**TREŚĆ ZADANIA**. Zapisz jako listę numerowaną wiersze rekordów od wiersza zawierającego „You are a GUI” aż do końca rekordów włącznie, pomijając puste wiersze. Obrazów nie umieszczaj w odpowiedzi.

>>>>>

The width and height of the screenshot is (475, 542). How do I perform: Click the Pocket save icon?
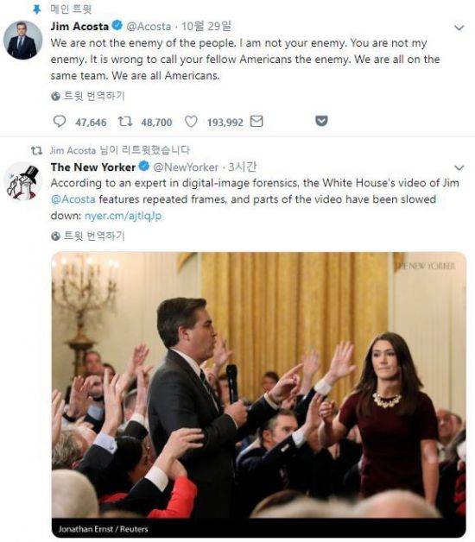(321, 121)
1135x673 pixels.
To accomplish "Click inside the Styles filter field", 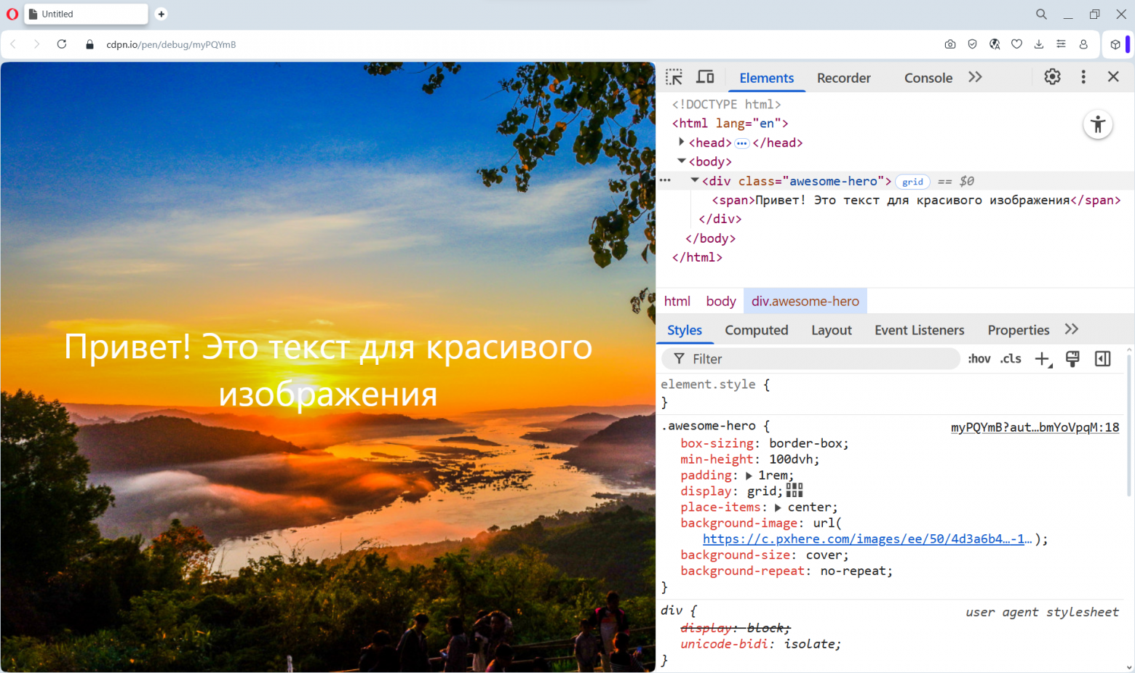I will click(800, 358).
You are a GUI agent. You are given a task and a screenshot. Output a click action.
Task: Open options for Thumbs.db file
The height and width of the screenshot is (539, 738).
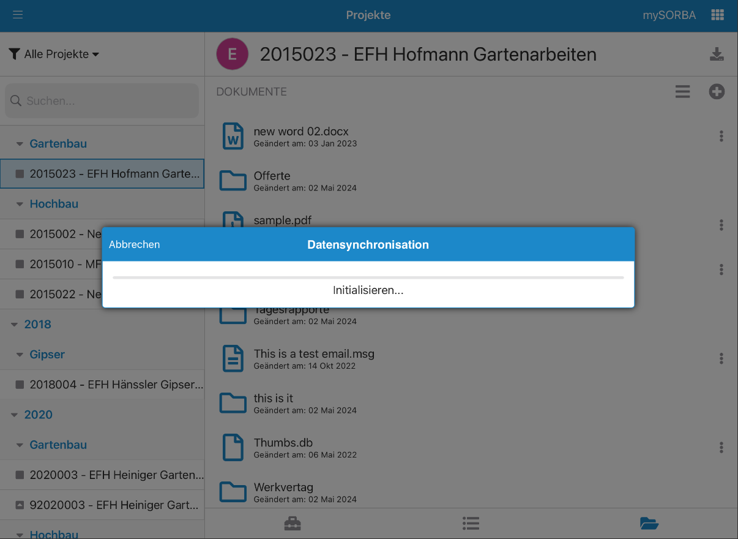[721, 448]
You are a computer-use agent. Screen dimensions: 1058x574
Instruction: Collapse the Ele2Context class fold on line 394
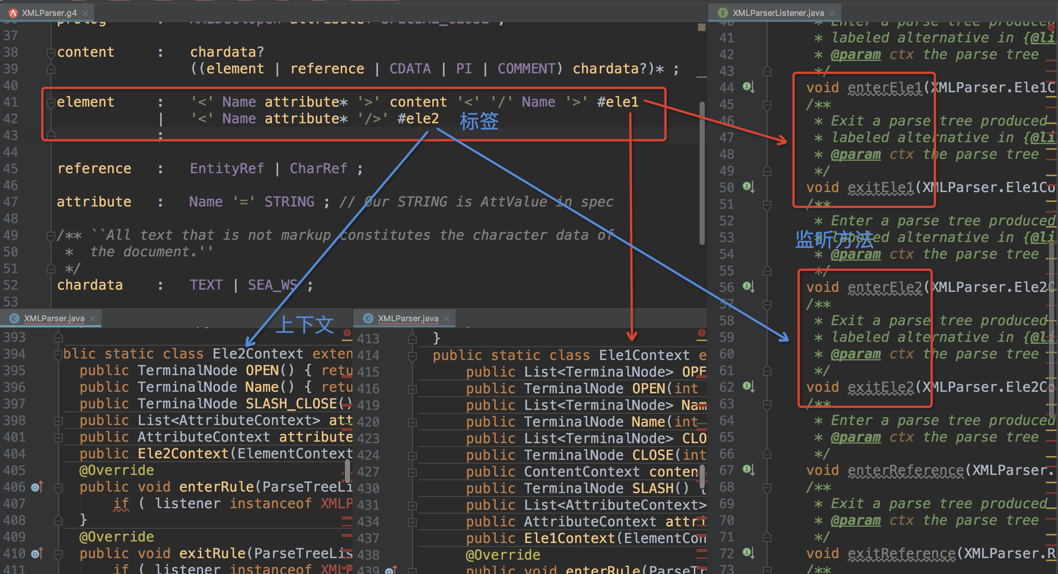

<<<<<

**ROZWIĄZANIE ZADANIA**.
1. You are a GUI agent. You are given a task and a screenshot. Output a click action.
2. Task: Open options for Thumbs.db file
3. The height and width of the screenshot is (539, 738).
4. [721, 448]
5. You are a computer-use agent. Screen dimensions: 1058x574
6. Instruction: Collapse the Ele2Context class fold on line 394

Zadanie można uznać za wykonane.